In order to evaluate the influence of these various factors, the 4 trials were performed:

  1. (a)

    using CT data with no corrections at all;

  2. (b)

    performing only exponential correction in (1) but not the correction;

  3. (c)

    performing only attenuation coefficient correction (energy) of CT data;

  4. (d)

    performing both corrections.

For each trial, 70 registrations were accomplished within a total of 280 registrations. Errors with respect to the "true pose" registration (obtained via the metallic marker camera calibration) were computed. The results of the 4 trials are presented in Table 2. For each trial the mean errors of the coordinates (in mm) and in Euler angles (in degrees) are reported. The standard deviations (SD) of errors are also reported.

Table 2 Means and standard deviations (SD) of the errors in computing the 6 parameters of the 3D vertebral pose with respect to the reference value obtained via metallic marker camera calibration. The letters refer to the type of correction performed (see text).

The results show that, for each trial, the mean error is of approximately 0.1 degree for Euler angles and about 2 mm for coordinates parallel to the radiographic plane. The co-ordinate perpendicular to the radiographic plane, instead, is subjected to a more significant error (about 15 mm). In general errors decrease by applying the described corrections.

4. Discussion and Conclusions

This paper has described an automatic method for 3D pose estimation of a vertebra by means of CT and digital video-fluoroscopy and an in vitro assessment using a calibration object was performed.

Given information -
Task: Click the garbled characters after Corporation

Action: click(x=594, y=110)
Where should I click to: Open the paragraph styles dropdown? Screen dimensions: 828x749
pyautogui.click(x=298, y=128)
--
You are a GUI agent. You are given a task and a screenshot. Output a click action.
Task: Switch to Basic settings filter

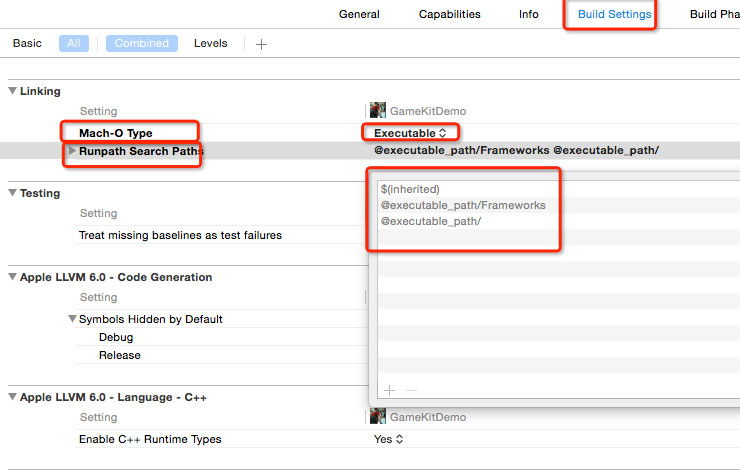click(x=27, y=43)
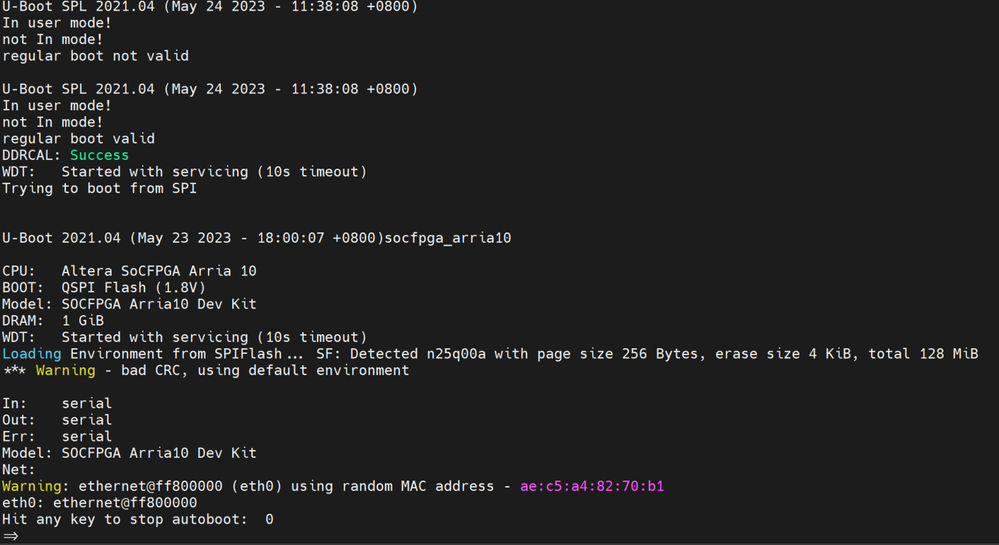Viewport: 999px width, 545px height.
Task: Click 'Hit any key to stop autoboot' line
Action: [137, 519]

Directions -
(a) In the vertebral pose extract, what mean error affects the coordinate perpendicular to the radiographic plane?
(b) Please condense the paragraph of the vertebral pose extract beginning "The results show that" into a short bulleted list that keeps its main facts.
(c) Reproduce the vertebral pose extract word for word, starting at "For each trial, 70" and ending at "are also reported.".

Answers by task -
(a) About 15 mm.

(b)
- Each trial has a mean error of about 0.1 degree for Euler angles.
- Each trial has a mean error of about 2 mm for coordinates parallel to the radiographic plane.
- The coordinate perpendicular to the radiographic plane has a larger error of about 15 mm.
- Applying the described corrections generally reduces errors.

(c)
For each trial, 70 registrations were accomplished within a total of 280 registrations. Errors with respect to the "true pose" registration (obtained via the metallic marker camera calibration) were computed. The results of the 4 trials are presented in Table 2. For each trial the mean errors of the coordinates (in mm) and in Euler angles (in degrees) are reported. The standard deviations (SD) of errors are also reported.